## Goal of the exercise
Reproduce verbatim the line containing "The width and" and every line that follows it through the end of the entries below, omitting all pictures.

(Saved entries)
● ● ●

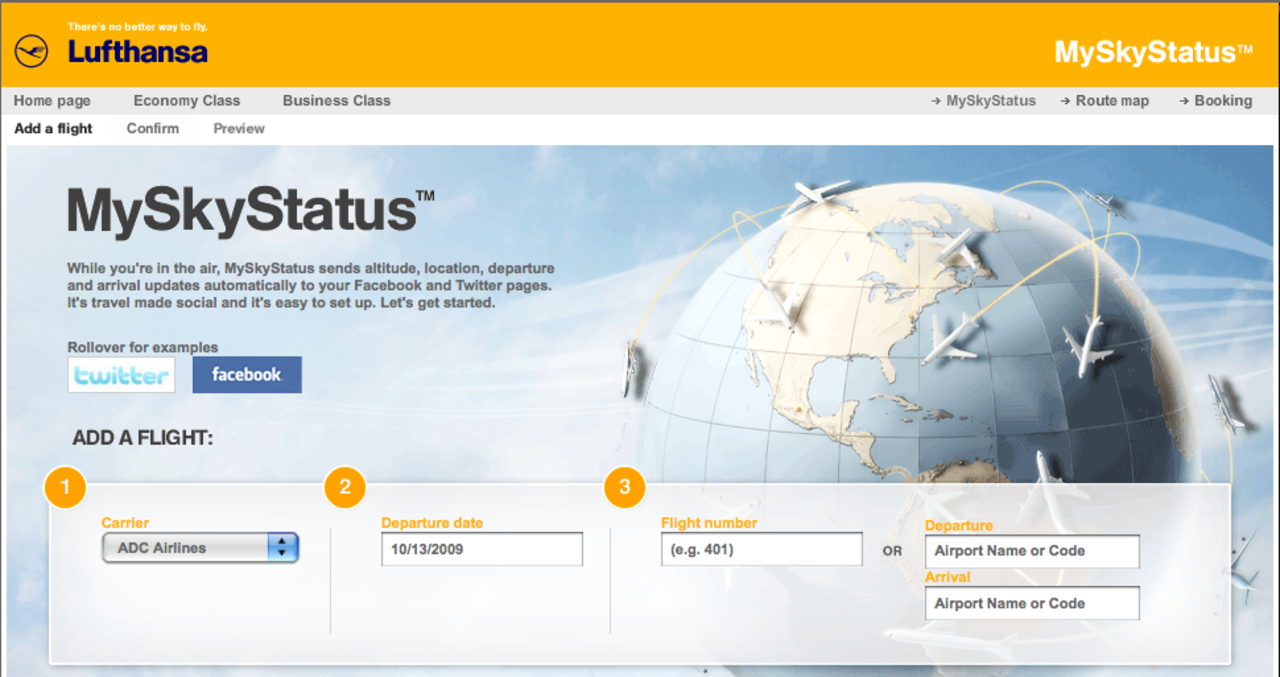Select step 3 numbered circle
This screenshot has height=677, width=1280.
[625, 488]
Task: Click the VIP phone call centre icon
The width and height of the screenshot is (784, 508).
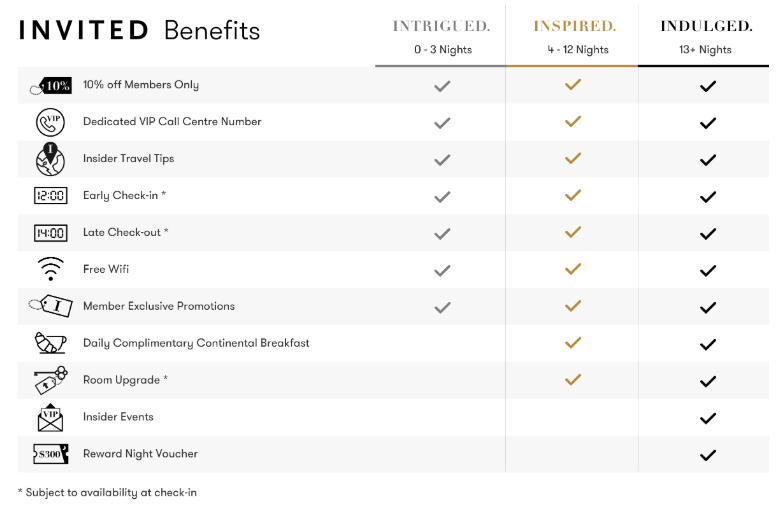Action: pos(50,122)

● ● ●

## Output of the task
The width and height of the screenshot is (784, 508).
Action: pos(50,122)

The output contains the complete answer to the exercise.